If you are planning to get pregnant, your healthcare provider will advise you to:

  • consider your general health;
  • have appropriate check ups; and
  • treat any sexually transmitted infections.

You should also make sure you are receiving appropriate care and treatment for your HIV.

It is reassuring to know that over 1000 HIV-positive pregnant women had uninfected babies in the UK in 2006.

  • Choose a healthcare team and maternity hospital that supports and respects your decision to have a baby.
  • If you are not supported in this decision, then you should arrange to see a doctor and healthcare team with more experience in dealing with HIV.
  • You may not be able to travel to a centre with this expertise. In this case, you should contact them for advice, support and to find out your rights.

What to do when one partner is HIV-positive and the other is HIV-negative

There is still controversy over the best advice to give to sero-different (the medical term is sero-discordant) couples. (These are terms for when one partner is HIV-positive and the other HIV-negative.)

It is usually unwise for sero-different couples to have unsafe sex. Even when politely called a "conception attempt", there is always a risk to the HIV-negative partner of contracting HIV.
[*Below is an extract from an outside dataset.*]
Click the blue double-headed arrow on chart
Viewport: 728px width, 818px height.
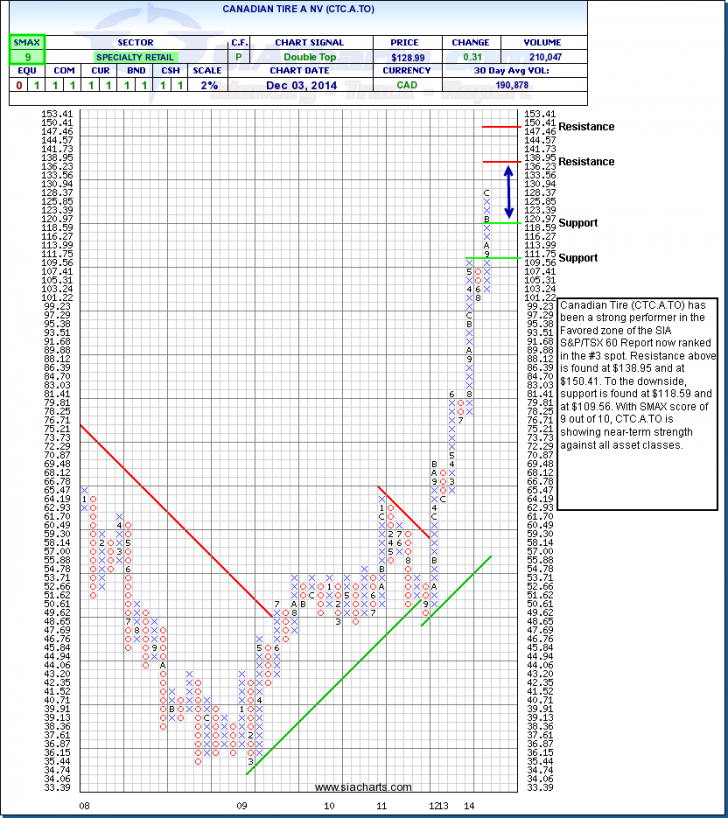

For an HIV-negative woman, for example, the chance of becoming HIV-positive from having unprotected sex will depend on many things, including the viral load in the semen of her male partner. It is important to remember that an undetectable viral load result from a blood test does not mean that viral load is undetectable in seminal fluid.

For an HIV-negative man, transmission risk depends on the level of viral load in the genital fluids of his female partner. Again, an undetectable viral load in blood does not always mean the same as in genital fluid.

Other factors are also important. An uncircumcised man is likely to be more at risk of contracting HIV because cells in the foreskin are more vulnerable to infection. And having sex with an uncircumcised HIV-positive man is of greater risk to an HIV-negative woman than sex with a circumcised man.

Infections of the genital tract also increase the risk of sexual transmission of HIV. Regardless of the method of conception, both members of a sero-different couple should check for such infections. This should include screening and treatment for other sexually transmitted infections. The man should have a semen analysis. This can rule out any infection and also to ensure that his sperm count is fit and healthy.

All these risk factors aside, HIV is actually quite a difficult virus to transmit. Statistically it is much harder to transmit HIV than to get pregnant. Therefore, limited conception attempts made during ovulation (a woman's fertile period) may carry a low risk if the positive partner has undetectable levels of viral load (we talk about this and how to make it safest below). But there is still a risk involved for both male and female negative partners from any single unprotected exposure. After all, people can conceive from one attempt and also become HIV-positive from one exposure.

In one study of HIV-negative women and HIV-positive men, 4% of women became HIV-positive. But this study took place before the routine use of HAART.

A more recent study in Spain of 40 sero-different couples conceiving when the man was on HAART and had a viral load of less than 50copies/mL for at least 6 months, had no transmissions.

One additional point should be stressed. Although a low number of conception attempts can be relatively safe, some couples do not return to safer sex afterwards. This sometimes results in the negative partner then becoming HIV-positive.

HIV is still a disease that can affect the rest of your life. If one of you has stayed HIV-negative until now, you don't want to change this over a decision to have a baby.

For those who wish to conceive, the options are discussed on the next pages.

When the man is HIV-positive and the woman HIV-negative

When the man is HIV-positive and the woman is HIV-negative, it is possible to use a process called sperm washing.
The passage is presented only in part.